A recent case out of California has caught the attention of many mental health advocates. Harlick v. Blue Shield of California is the name of that case, and the opinion issued from the 9th Circuit Court of Appeals on August 26, 2011 was both a victory for the plaintiff and good news for those suffering from mental illness in California.
In Harlick, the plaintiff, who suffers from anoxeria nervosa, sought to force Blue Shield, her insurance provider, to cover a long-term (10 month) in-patient program for treatment for her condition. While the language in her policy specifically excluded such residential programs, the 9th Circuit ruled that the treatment was medically necessary for her condition and coverage was required under California’s Mental Health Parity Act.
California’s legislation is not unique. Following a growing awareness of the disparate treatment insurance companies were giving mental health conditions over purely physical illnesses, lawmakers in a number of states adopted various types of legislative approaches to force a more level playing field for insured people suffering from mental disorders.
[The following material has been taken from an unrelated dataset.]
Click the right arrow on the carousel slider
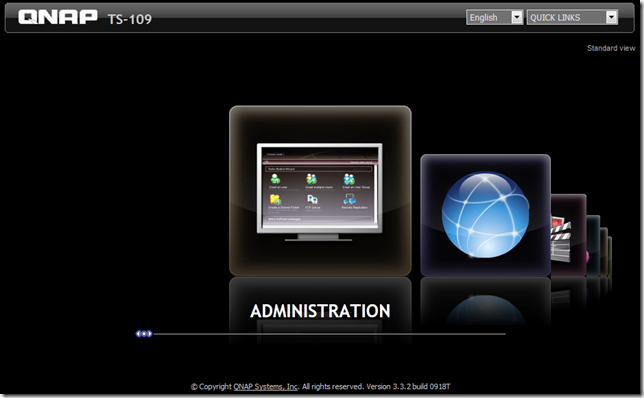644x398 pixels. coord(150,334)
California’s approach requires that insurance companies cover mental health treatment the same way they’d cover treatment for physical disorders.
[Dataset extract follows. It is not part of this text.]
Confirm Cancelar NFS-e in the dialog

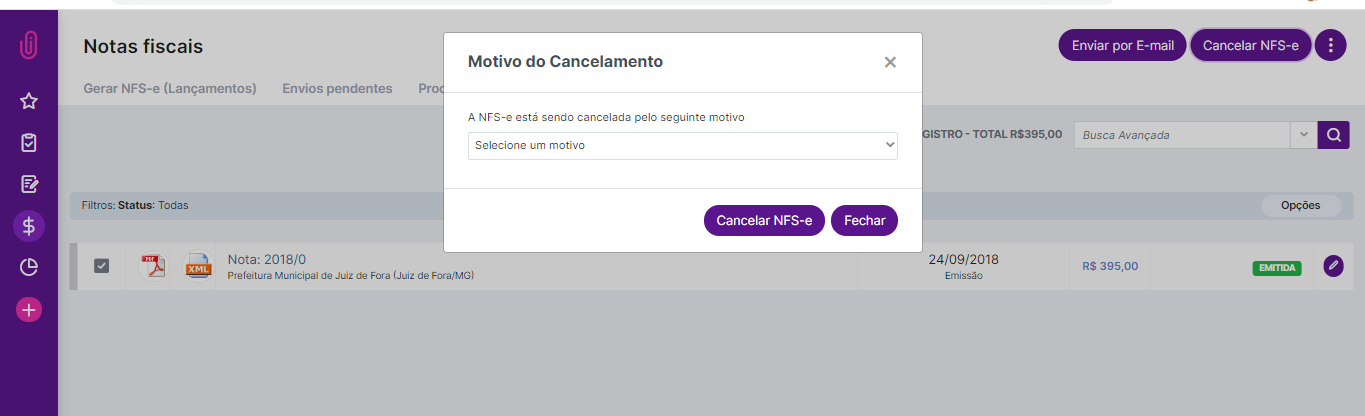[x=764, y=220]
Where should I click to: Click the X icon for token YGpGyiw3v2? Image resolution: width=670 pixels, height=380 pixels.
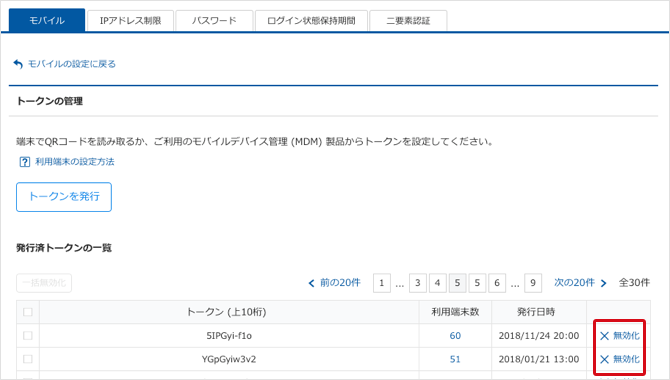(x=604, y=359)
At play in the Harlick case, the Court noted, is the requirement that insurance plans provide “coverage of all ‘medically necessary treatment’ for nine enumerated ‘severe mental illnesses,” which list includes eating disorders as well as bipolar disorder and major depressive disorder, among others.
Other states have adopted different types of legislation. (A chart outlining mental health parity laws by state can be found here, although it may be out of date and you should always consult an attorney before acting on legal information found on the internet.) Georgia’s legislation is what has been termed “mandated offering” legislation. These kinds of statutes do not require coverage, per se, but do state that mental health treatment must be offered to the individual (usually at a higher premium) and can also require that if coverage is offered and accepted, then it must be equal to the coverage provided for physical illness treatment.